=== EXERCISE SET ===
1. In the forum thread on returning to running after a femoral neck fracture, how many weeks did the writer take to go from crutches to a full marathon?
2. Write the next part of the forum thread on returning to running after a femoral neck fracture, picking up after its final sentence.

=== SELECTED EXTRACT ===
*** Begin section ***

I had a follow up appointment with the doctor who suggested I have an MRI to make sure I didn’t tear my labrum.  I had the MRI on December 10th, 2010.

Turns out I had a fracture in my femoral neck!  HOLY SHIT!  I NEARLY BROKE MY LEG!!!!  I was on crutches with NO weight bearing at all for 6 weeks, then another 6 weeks of very limited “toe walking” at which point I was allowed to swim if I didn’t do any kicking at all.

I got off crutches about a week before St Pats in 2011.  I couldn’t do any high impact activity just yet, but I was allowed to go back to spin class and start actually swimming again.  Slowly, I added back in yoga & weightlifting, and that summer (June-ish) I was cleared to start jogging a little.

My first jog was less than 2 miles, and I had to stop and walk several times.  I got home, sat in my living room floor, and bawled like a baby.  I thought I was never going to be able to run distance ever again.

I worked hard, I started over, and I worked my way back and did a half marathon that November and a full marathon in March of ’12.  I went from crutches to marathon in 53 weeks.  It was not easy, it sucked SO BAD, but I wanted it, I needed it.  I did it, and you can too 🙂

I was actually signed up for a November marathon this year, but we were successful in TTC right away, so I dropped to the half marathon and did that at 19 weeks pregnant.  I had to modify my stride and obviously jogged much more slowly, but it was so satisfying to finish that goal.

Listen to the doctors, and drop down or defer if you need to.  Trust me- if I had been more adamant about my follow ups and the pain I had, they could have caught my injury sooner and it wouldn’t have been so severe.

Sorry I wrote a novel, I do hope there are paragraphs!  Good luck!!!

Post # 5
Member
5479 posts
Bee Keeper
  • Wedding: August 2012

@mrstilly:  Have you heard of the Galloway method?  I know a lot of people who use it, it’s the run-walk thing.  That way, you can complete more miles without actually running all of them.  As for proper training, I’d make sure you follow all the “running rules” like the 10% rule when ramping up mileage, still build in drop-down weeks, incorporate strangth & cross training into your routine, stuff like that.

*** End section ***

=== INFORMATION PROVIDED ===

*** Begin section ***

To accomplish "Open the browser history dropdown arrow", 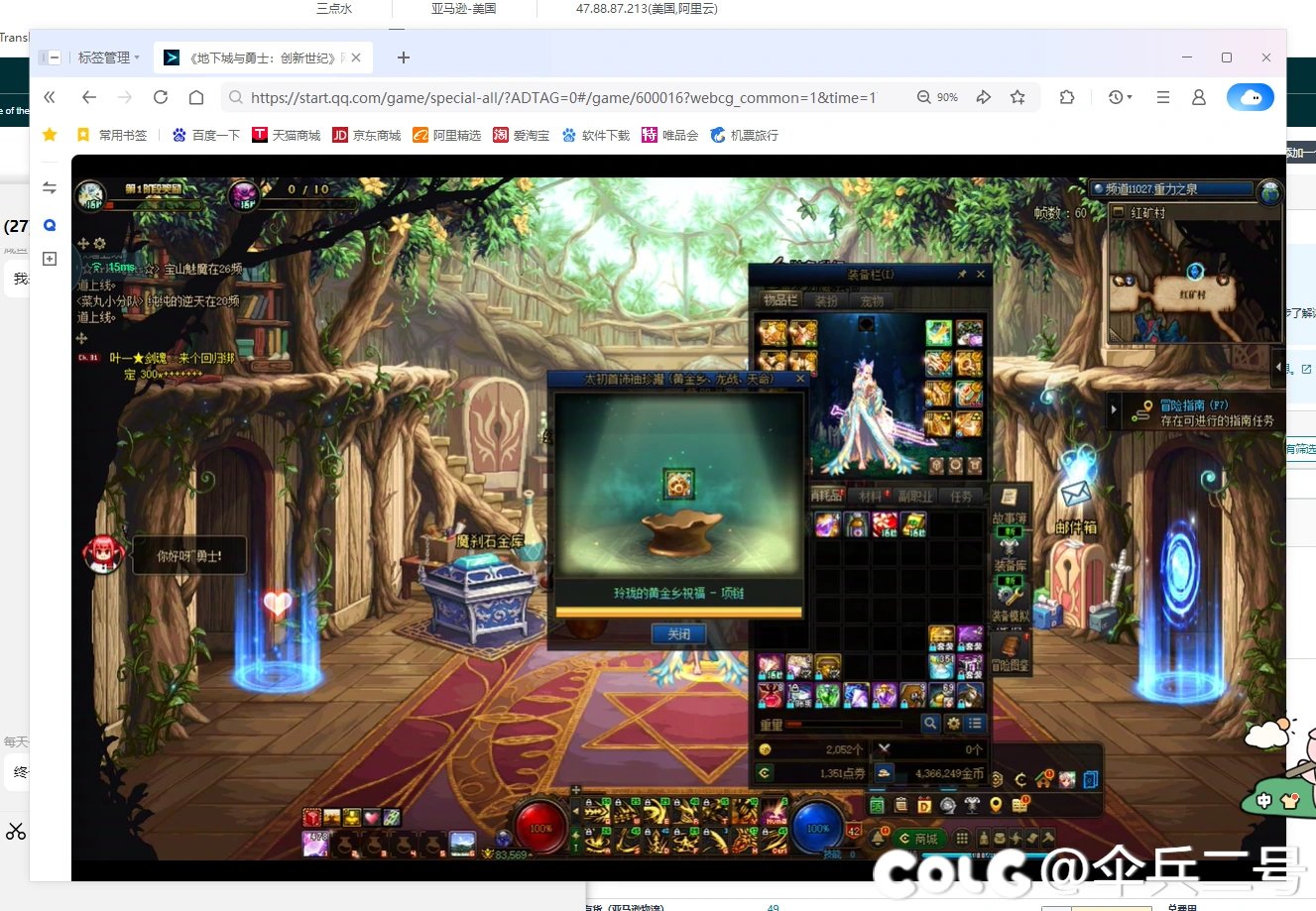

*** End section ***

=== EXERCISE RESULTS ===
1. 53 weeks.

2.
Are you on a training team?  I was able to modify my training plan with my coaches when I became pregnant… it was wonderful to have that as an option.

As far as bare bones training plans… do one day of weight training, one day of cross training (spin or swimming were my faves) and three runs a week.  Of those three runs, one should be speed work/hills/intervals/fartlek, one should be half the distance of your long run, and the third would be the long run itself.  Maybe add in a yoga the day after your long run to make sure things stay balanced, centered, and loose.  I don’t know how reasonable that is.  It’s closer to what I did to train for half marathons; for full marathons I ran 4 days a week, sometimes 5 depending on the weekly mileage.

Post # 6
Member
1855 posts
Buzzing bee
  • Wedding: September 2012

@mrstilly:  So glad you’re back running again!  I think the marathon, if you run/walk, is totally doable.  Even though you weren’t running, you were working out and I’m sure still maintained a good level of running fitness.  It probably won’t be your best time ever, but I think finishing is feasible.  I’ve been dealing with the same thing, although I wasn’t out of commission for as long as you were; I’ve been out the last 3 weeks due to crazy allergies (kept getting hives on my feet = OUCH!).  Finally figured out what I was allergic to (i.e. my pre-run food, my long-run food, my post-race food, OMG) and am on the mend.  My goal race was a 50M in April, and I’ve cut it back to a 50k with a healthy amount of walking planned.  You can do it! 

ETA: Penciled it out, and it’s completely workable! If you up your LR’s by 2 each week, starting at 4m this week, you’ll be up to speed in no time; you could fit in two 20’s (week 9, 10), a 22 (week 11), even another 20 or 22 in week 12, and then two full weeks of tapering.  You’ve even got enough wiggle room in case you have to dial it back a little.